Most people reach others for their opinions or suggestions, be it their parents, siblings or in many cases, their friends. It is common for people to focus primarily on position & money and benchmark their progress versus their friends to determine how they are positioned versus others. While there is nothing wrong with this approach, it may not work for people going after finding true satisfaction and joy at the workplace. People generally spend at least over one-third of their lifetime at work. Finding happiness and fulfillment at work is paramount to keep at it year after year.
What is the best way to make a career decision that connects one with a sense of purpose? The key to this is introspection. Use these five tips to help you decide:
1. Journal: Keeping a journal is an excellent way of penning down your thoughts. Using this journal to keep noting your ideas, something interesting you read, lessons you learnt, career advice you received from mentors, and your aspirations & dreams is a great way to grow or make career choices. And this is not some online journal; rather, it would be good to keep a small diary handy.
"Working in very crowded industries or mature technologies means that you will be one amongst millions, with limited growth potential for the long term"
2. Connecting to What Matters Most to You: Several people struggle to decide between conflicting priorities.
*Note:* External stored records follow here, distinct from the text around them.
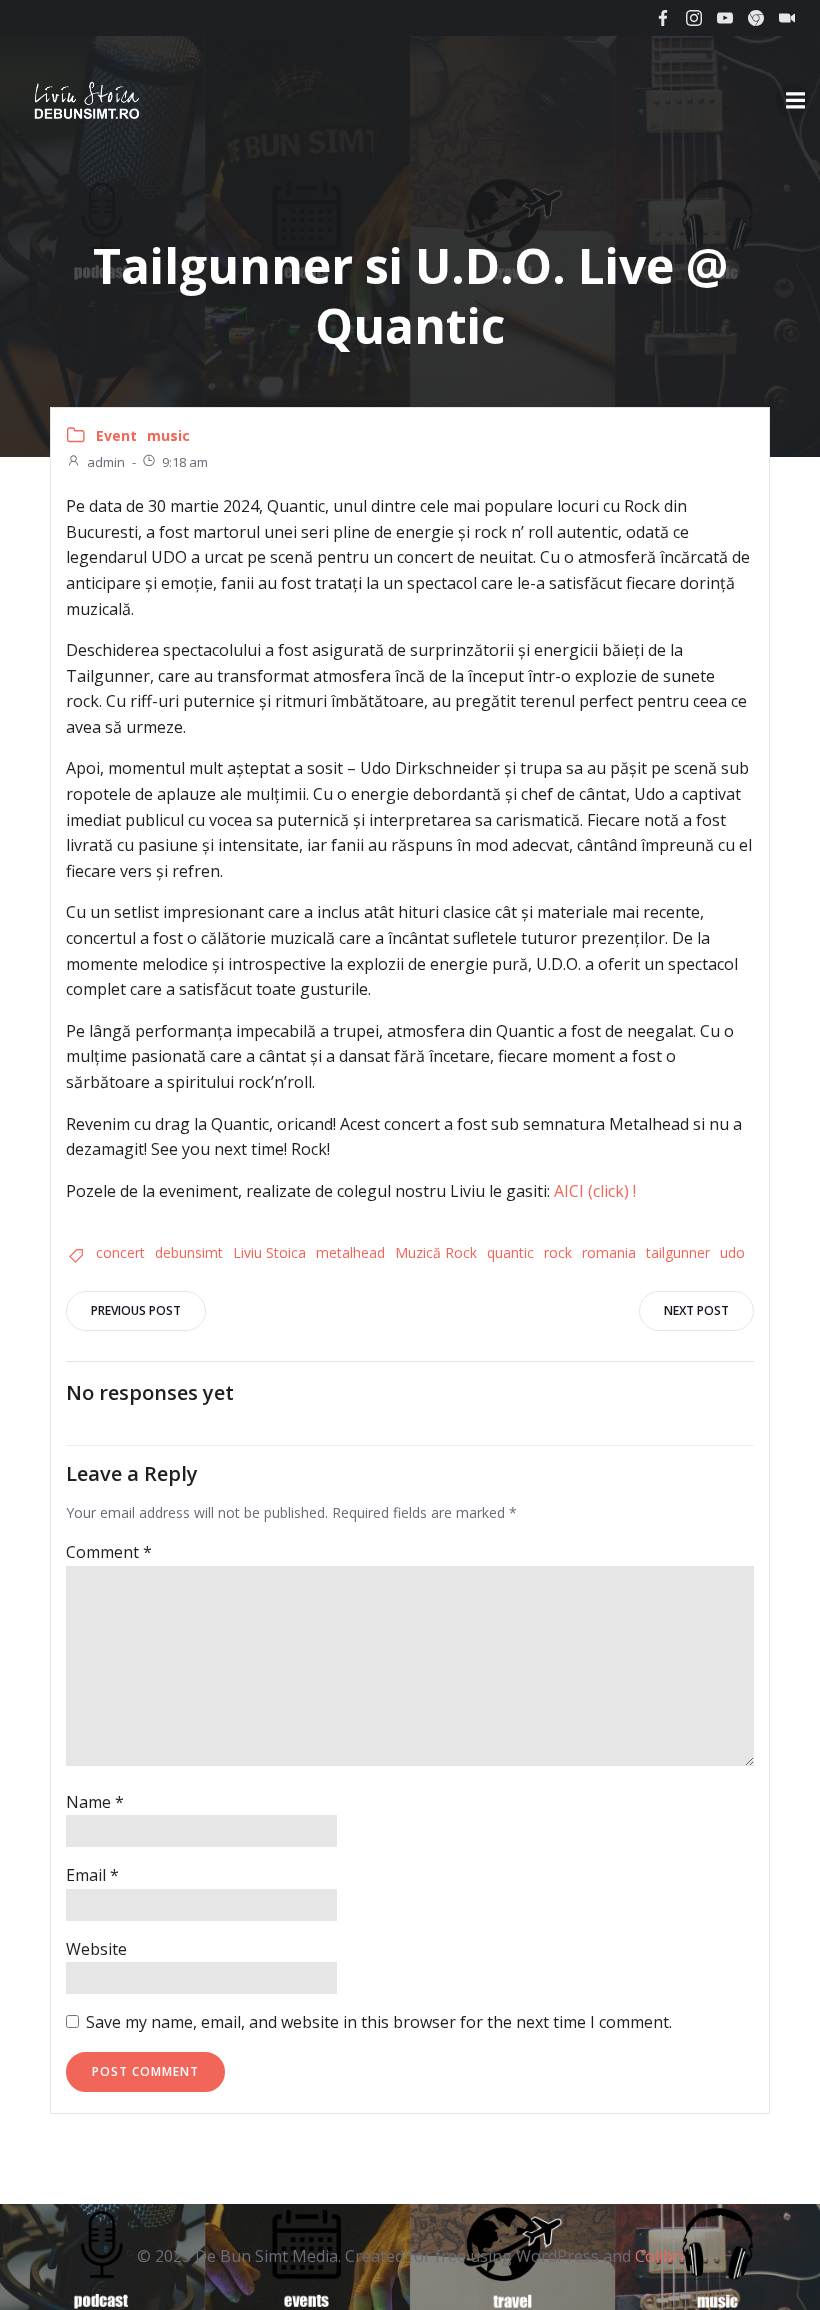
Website (96, 1949)
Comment (109, 1552)
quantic (510, 1252)
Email (92, 1875)
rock (558, 1252)
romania (609, 1252)
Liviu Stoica (269, 1252)
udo (732, 1252)
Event (116, 435)
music (168, 435)
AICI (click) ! (595, 1191)
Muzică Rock (436, 1252)
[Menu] (793, 101)
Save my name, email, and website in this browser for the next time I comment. (379, 2022)
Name (95, 1802)
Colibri (659, 2256)
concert (120, 1252)
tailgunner (678, 1252)
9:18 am (185, 462)
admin (106, 462)
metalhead (350, 1252)
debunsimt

For example, you get a job from a known, large company and another offer from a small startup. Which one would you choose if they both have similar pay scales? This question is best answered when you connect to your why. As an example, if you love a highly structured set-up with a defined set of responsibilities, you may choose the large company, but if you thrive in doing multiple high energy roles and multi-tasking, startup culture is what you will find exciting. The question to ask yourself is what matters to you, and honestly, respond to yourself.
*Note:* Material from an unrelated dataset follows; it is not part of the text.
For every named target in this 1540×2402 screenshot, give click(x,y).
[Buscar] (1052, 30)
3. The Future of the Industry, Role or Technology you are Considering: Time is precious, and since you will be investing your significant years learning and trying to make a difference, your efforts must be invested in industries or technologies of the future. Working in very crowded industries or mature technologies means that you will be one amongst millions, with limited growth potential for the long term. Doing adequate research to evaluate the industry's relevance, role or technology for the foreseeable future will be critical to begin your journey on the right path.
4. Choosing the Company to Work For: Researching about the company where you apply for a job before even putting in the application will be worth the investment of time. It is critical to check what opportunities for learning and growth the company provides ' after all, time is limited and working in jobs that don't offer a chance to fill the gaps in your skill and expertise will not add value. If you have worked for large companies before, you may want to try joining a startup or a smaller company to get more hands-on, extensive exposure to multiple work aspects, and this is perhaps what your career may need.
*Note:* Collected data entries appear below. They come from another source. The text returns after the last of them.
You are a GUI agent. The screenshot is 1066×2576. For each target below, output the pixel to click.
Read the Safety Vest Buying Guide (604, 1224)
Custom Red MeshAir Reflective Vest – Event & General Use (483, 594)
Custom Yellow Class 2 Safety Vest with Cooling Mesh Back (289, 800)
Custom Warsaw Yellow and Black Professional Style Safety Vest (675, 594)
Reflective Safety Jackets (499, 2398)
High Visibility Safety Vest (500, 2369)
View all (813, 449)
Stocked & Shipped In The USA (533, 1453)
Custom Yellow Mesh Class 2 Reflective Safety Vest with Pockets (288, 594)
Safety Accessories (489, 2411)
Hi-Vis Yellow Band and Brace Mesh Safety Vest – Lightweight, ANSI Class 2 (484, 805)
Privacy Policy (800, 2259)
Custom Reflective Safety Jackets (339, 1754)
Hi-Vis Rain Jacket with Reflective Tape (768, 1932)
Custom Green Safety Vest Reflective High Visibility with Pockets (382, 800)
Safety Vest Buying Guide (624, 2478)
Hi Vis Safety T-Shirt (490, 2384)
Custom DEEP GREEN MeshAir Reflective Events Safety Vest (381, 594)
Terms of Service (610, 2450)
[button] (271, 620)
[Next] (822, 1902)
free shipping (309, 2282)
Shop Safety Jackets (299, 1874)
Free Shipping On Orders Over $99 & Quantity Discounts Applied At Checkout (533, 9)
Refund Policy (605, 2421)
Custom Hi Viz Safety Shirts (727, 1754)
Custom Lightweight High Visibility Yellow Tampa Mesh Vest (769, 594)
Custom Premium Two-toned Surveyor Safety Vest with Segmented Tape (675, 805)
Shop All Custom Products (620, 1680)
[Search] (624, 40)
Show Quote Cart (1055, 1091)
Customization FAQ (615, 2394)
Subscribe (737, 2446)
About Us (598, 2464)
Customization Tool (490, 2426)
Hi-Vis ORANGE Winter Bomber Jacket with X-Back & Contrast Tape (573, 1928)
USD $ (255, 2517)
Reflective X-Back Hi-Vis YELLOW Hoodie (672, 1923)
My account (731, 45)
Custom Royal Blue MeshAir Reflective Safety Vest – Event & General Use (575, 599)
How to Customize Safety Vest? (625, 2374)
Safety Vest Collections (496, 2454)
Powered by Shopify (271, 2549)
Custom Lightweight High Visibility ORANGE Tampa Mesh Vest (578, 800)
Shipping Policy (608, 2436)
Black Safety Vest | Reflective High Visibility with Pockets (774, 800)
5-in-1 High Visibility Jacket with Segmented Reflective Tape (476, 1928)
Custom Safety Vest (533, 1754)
5. Continuous Self Assessment: Self-awareness is the first step of self-assessment. It is essential to listen to one's inner voice, become more conscious of one's strengths & weaknesses, and find ways to manage them. In addition to understanding your personality, introspecting on your values and interests would be critical. Choosing careers that provide a fitment with your personality traits would get one closer to the path of a happy and productive career. For example, if you are not detail-oriented, choosing a career path in finance or law may not be the best. Likewise, if you are not comfortable interacting continuously with people, a customer-facing role may not be the best fit. Of course, personality traits change with time; hence it could be helpful to do a periodical self-assessment to make course corrections.
Building enduring happiness in one's career requires deliberate efforts. Getting beyond prominent pay and position elements to focus on fulfillment is imperative to create a long-term happiness quotient. Money, fame, and position are lasting by-products of this happiness quotient which will automatically come in based on the outcomes one delivers.